Interface element records
== == ==

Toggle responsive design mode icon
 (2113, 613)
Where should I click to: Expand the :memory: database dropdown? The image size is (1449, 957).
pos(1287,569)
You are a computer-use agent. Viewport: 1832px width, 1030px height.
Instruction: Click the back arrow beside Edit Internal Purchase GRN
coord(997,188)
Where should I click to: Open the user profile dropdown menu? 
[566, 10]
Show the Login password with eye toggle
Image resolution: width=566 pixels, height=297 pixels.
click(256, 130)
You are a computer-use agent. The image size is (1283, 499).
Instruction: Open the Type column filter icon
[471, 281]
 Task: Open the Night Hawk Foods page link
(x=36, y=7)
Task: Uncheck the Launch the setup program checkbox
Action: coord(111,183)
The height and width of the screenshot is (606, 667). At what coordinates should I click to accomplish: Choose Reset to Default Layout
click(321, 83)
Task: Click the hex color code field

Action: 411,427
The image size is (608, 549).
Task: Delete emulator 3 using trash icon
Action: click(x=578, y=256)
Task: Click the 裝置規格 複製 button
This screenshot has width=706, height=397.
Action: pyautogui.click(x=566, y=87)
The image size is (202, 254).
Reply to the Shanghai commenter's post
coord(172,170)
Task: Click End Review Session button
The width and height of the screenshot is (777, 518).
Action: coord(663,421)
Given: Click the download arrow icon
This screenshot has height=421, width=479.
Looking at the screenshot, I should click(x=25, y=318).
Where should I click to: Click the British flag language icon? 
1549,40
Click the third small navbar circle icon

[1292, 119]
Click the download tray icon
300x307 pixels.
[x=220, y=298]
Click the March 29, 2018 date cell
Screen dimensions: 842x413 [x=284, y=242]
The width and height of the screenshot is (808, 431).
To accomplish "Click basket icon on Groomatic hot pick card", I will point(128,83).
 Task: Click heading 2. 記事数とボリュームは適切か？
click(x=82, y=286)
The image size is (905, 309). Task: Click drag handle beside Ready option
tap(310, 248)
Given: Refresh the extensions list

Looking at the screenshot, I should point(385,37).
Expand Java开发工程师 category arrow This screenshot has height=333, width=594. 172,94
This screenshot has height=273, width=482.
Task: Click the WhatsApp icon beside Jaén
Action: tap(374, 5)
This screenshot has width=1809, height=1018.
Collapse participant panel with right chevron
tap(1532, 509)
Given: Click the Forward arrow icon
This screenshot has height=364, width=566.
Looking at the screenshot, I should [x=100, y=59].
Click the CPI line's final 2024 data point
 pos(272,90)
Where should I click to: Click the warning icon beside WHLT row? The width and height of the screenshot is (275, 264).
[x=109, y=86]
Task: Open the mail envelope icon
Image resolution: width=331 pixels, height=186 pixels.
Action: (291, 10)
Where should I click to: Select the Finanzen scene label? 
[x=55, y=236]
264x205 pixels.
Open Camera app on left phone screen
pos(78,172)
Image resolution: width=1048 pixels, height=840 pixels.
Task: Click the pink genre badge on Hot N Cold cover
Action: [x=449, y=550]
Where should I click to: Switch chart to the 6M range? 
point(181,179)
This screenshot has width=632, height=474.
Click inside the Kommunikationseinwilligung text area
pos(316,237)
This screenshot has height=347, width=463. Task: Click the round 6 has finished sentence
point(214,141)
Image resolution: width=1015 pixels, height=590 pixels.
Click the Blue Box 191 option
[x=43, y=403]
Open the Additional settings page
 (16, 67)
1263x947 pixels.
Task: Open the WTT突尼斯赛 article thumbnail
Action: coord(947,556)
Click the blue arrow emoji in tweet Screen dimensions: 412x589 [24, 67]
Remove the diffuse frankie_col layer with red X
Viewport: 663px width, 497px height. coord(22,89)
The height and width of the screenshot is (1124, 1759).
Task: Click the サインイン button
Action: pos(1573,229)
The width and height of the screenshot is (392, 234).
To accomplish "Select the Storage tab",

== == ==

AIM. Copy the lines between the one containing "Task: Open the Night Hawk Foods page link" and the one containing "I will point(128,83).", inclusive, exactly as they appear in the data.

SOLUTION TO THIS PROBLEM.
 Task: Open the Night Hawk Foods page link
(x=36, y=7)
Task: Uncheck the Launch the setup program checkbox
Action: coord(111,183)
The height and width of the screenshot is (606, 667). At what coordinates should I click to accomplish: Choose Reset to Default Layout
click(321, 83)
Task: Click the hex color code field

Action: 411,427
The image size is (608, 549).
Task: Delete emulator 3 using trash icon
Action: click(x=578, y=256)
Task: Click the 裝置規格 複製 button
This screenshot has width=706, height=397.
Action: pyautogui.click(x=566, y=87)
The image size is (202, 254).
Reply to the Shanghai commenter's post
coord(172,170)
Task: Click End Review Session button
The width and height of the screenshot is (777, 518).
Action: coord(663,421)
Given: Click the download arrow icon
This screenshot has height=421, width=479.
Looking at the screenshot, I should click(x=25, y=318).
Where should I click to: Click the British flag language icon? 
1549,40
Click the third small navbar circle icon

[1292, 119]
Click the download tray icon
300x307 pixels.
[x=220, y=298]
Click the March 29, 2018 date cell
Screen dimensions: 842x413 [x=284, y=242]
The width and height of the screenshot is (808, 431).
To accomplish "Click basket icon on Groomatic hot pick card", I will point(128,83).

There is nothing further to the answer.